Haptics for Gait Retraining

We are using haptic feedback, through vibration and skin stretch, along with visual and auditory feedback, to assist in training new walking strategies. The work is aimed at healthy subjects and osteoarthritis patients, in order to reduce joint loads and to prevent or treat osteoarthritis.

A. Literature Reviews

Biofeedback Literature Review Spreadsheet -- This literature review explores various studies which have used multimodal biofeedback. In particular, it looks at the number of feedback modalities and abilities of subjects to respond to large number of sensors.

Knee Adduction Moment reduction methods Literature Review Spreadsheet -- This literature review looks at different methods of reducing the knee adduction moment to aid in preventing onset and/or progression of medial compartment knee osteoarthritis.

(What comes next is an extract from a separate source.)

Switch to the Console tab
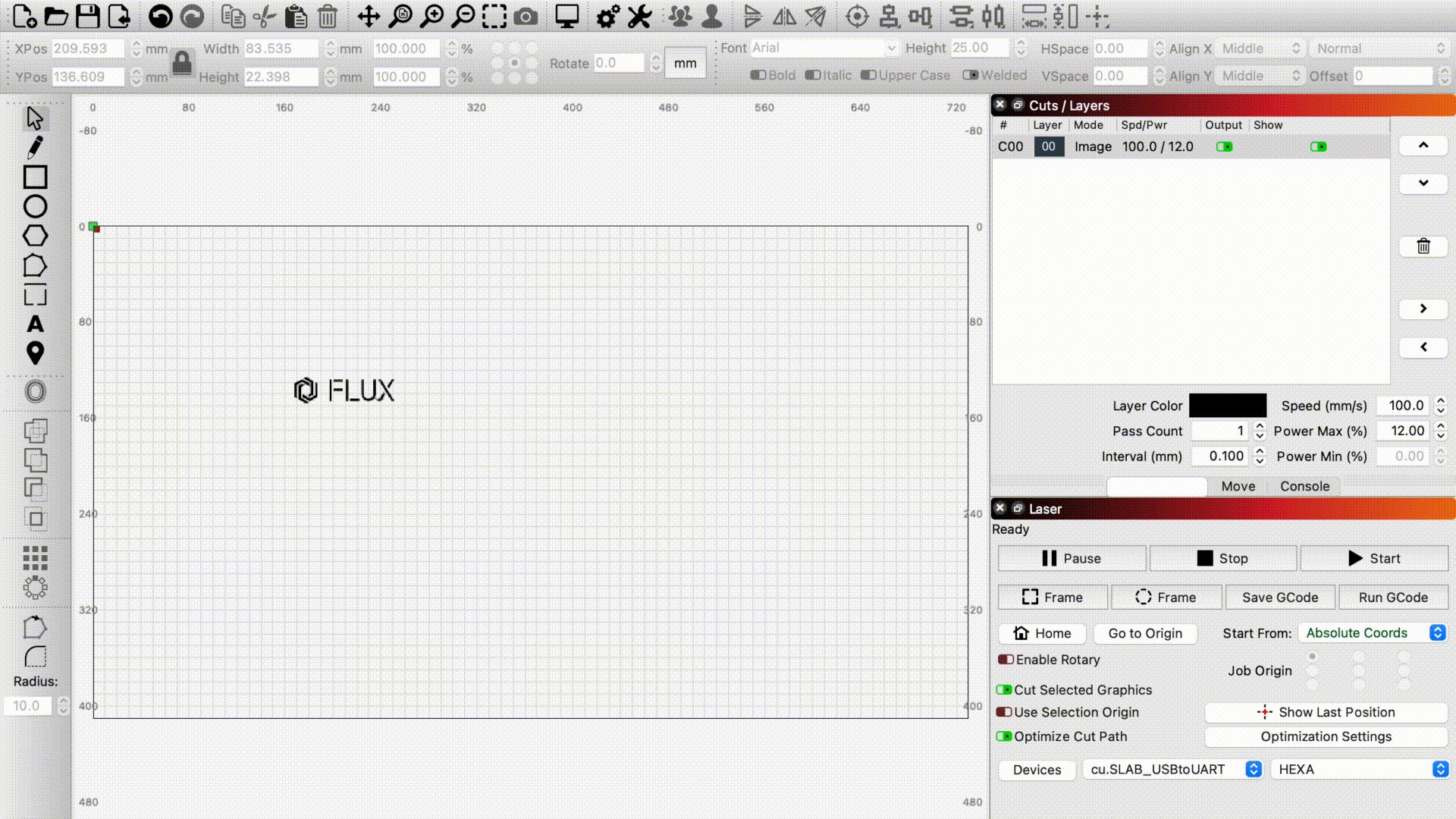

B. System Implementation Block Diagrams

Block diagrams provide generic description of the multimodal feedback system that is to be implemented. Two additional diagrams, which look at how learning might be incorporated into system and how the specific system for OA patients, are included.

1. Generic System

2. Generic System with Learning

3. Proposed System for OA Study

C. Knee Joint Loading and the Knee Adduction Moment

Osteoarthritis is a widespread disease that commonly affects the medial compartment (inside) of the knee joint. It has been shown that shifting the loading from the medial compartment to the lateral compartment (outside) of the knee joint is effective for preventing and treating knee osteoarthritis.

The common way of measuring knee loading is the knee adduction moment. This value is calculated by taking the cross product of the ground reaction force (GRF) and the position vector from the knee joint center (KJC) to the foot's center of pressure (COP) and keeping the component of the computed moment in the direction pointing directly away from the surface of the patella (kneecap).

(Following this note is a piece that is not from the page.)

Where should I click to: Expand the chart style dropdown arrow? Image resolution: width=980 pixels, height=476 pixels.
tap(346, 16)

We are using multiple haptic devices to retrain patients and healthy subjects to walk with a reduced knee adduction moment gait in order to treat or prevent knee joint osteoarthritis.

D. Implementing Multiple Haptic Feedback Devices

We use vibration (VibrationImplementation) and skin stretch (SkinStretch) haptic feedback to influence different gait parameters.

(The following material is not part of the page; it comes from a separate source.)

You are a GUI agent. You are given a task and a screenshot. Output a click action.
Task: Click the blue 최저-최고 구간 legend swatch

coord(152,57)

The desired foot progression angle is indicated with two vibration motors - one on the medial side (toward the body) of the foot and one on the lateral (away from the body) of the foot. If the foot progression angle is too large the lateral vibrotactor is activated and if the foot progression angle is too small the medial vibrotactor is activated.

The desired tibia bone angle, measured from a vertical line, is indicated by one vibration motor placed on the lateral side of the knee. If tibia angle is too small the motor is given a constant vibration and if the angle is too large the motor is given three short vibration pulses.

The desired backbone angle is indicated by either a skin stretch device placed on the lower back or two vibration motors place on either side above the hips.

We use multimodal haptic feedback to train 4DOFs gaits. The 4DOFs are foot progression angle and knee angle (implemented with vibration motors), trunk angle (implemented with skin stretch device)

E. Experiment Setup

Haptic, visual, and auditory feedback is used in the experiments. We use haptic/visual/haptic+visual feedback for training toe, knee, and trunk sway angle. Above stick figure is given to subjects as visual feedback. This feedback can reinforce the haptic feedback for each location. Right now, it is unclear to what extent giving subjects this additional feedback will assist or hinder in learning new gait patterns. In addition, auditory feedback is used for controlling stride length.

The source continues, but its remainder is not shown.